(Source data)
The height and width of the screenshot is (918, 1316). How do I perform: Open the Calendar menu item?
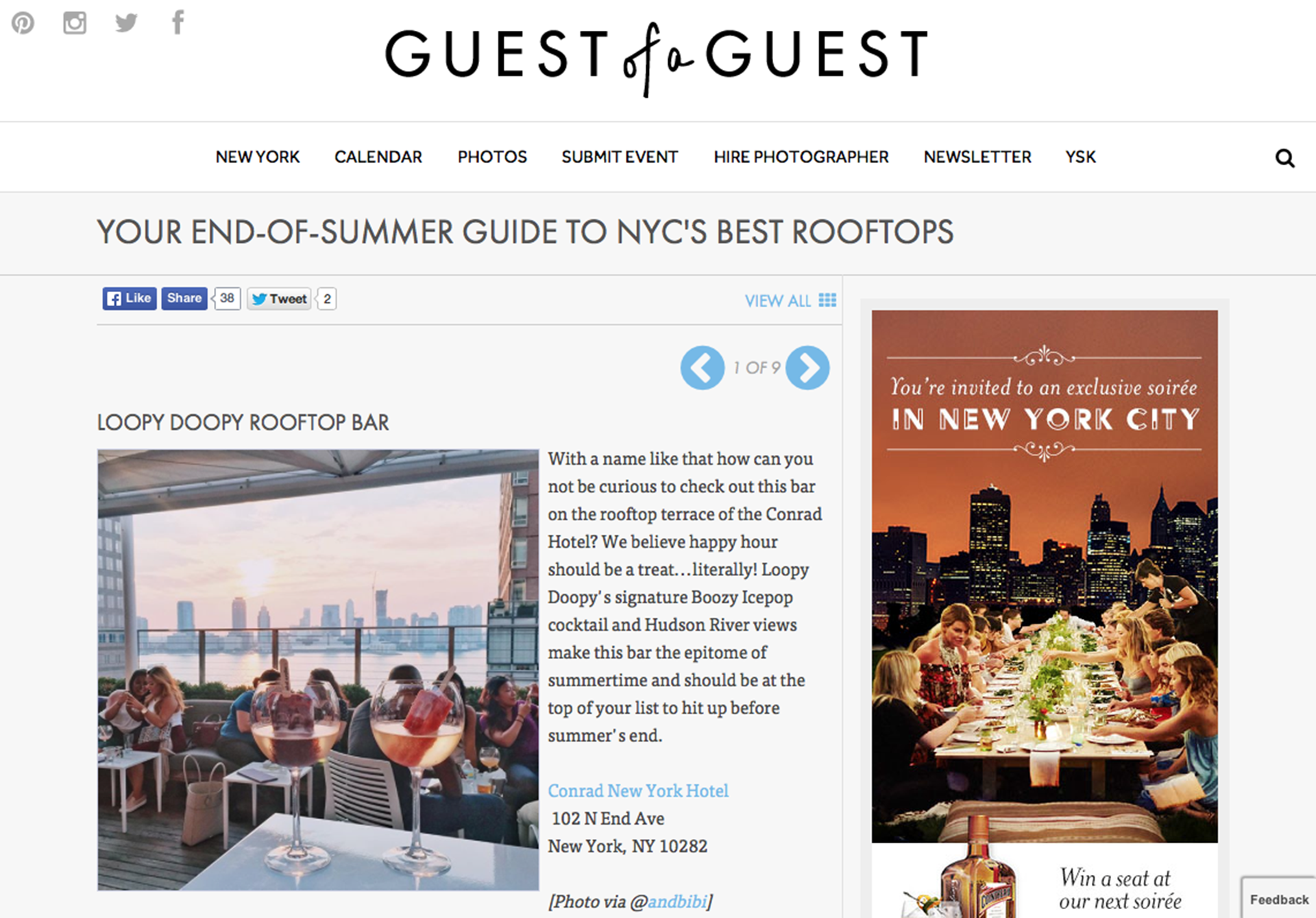378,157
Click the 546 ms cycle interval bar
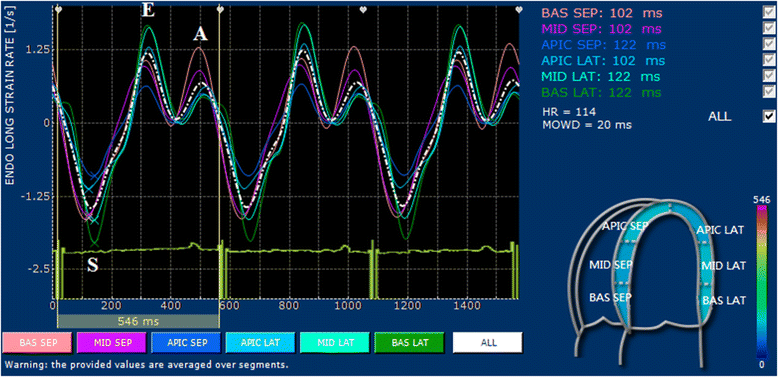Viewport: 778px width, 377px height. point(138,320)
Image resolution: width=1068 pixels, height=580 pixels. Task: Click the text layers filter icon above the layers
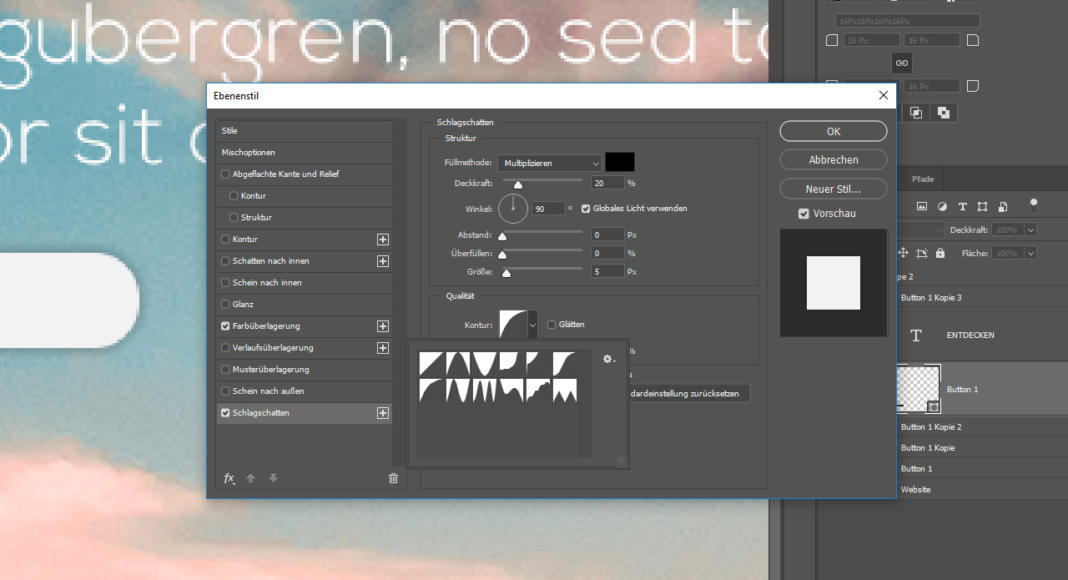coord(963,207)
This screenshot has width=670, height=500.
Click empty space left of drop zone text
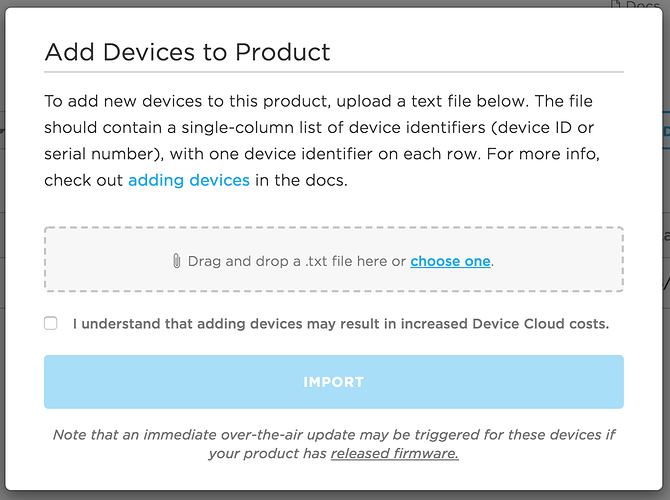100,261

## Instructions to follow
Copy every entry exactly, leaving out the pictures.

## Exercise result
The height and width of the screenshot is (918, 1316). How do I perform: Open the Calendar menu item?
378,157
Click the 546 ms cycle interval bar
Viewport: 778px width, 377px height. point(138,320)
Image resolution: width=1068 pixels, height=580 pixels. Task: Click the text layers filter icon above the layers
coord(963,207)
This screenshot has width=670, height=500.
Click empty space left of drop zone text
100,261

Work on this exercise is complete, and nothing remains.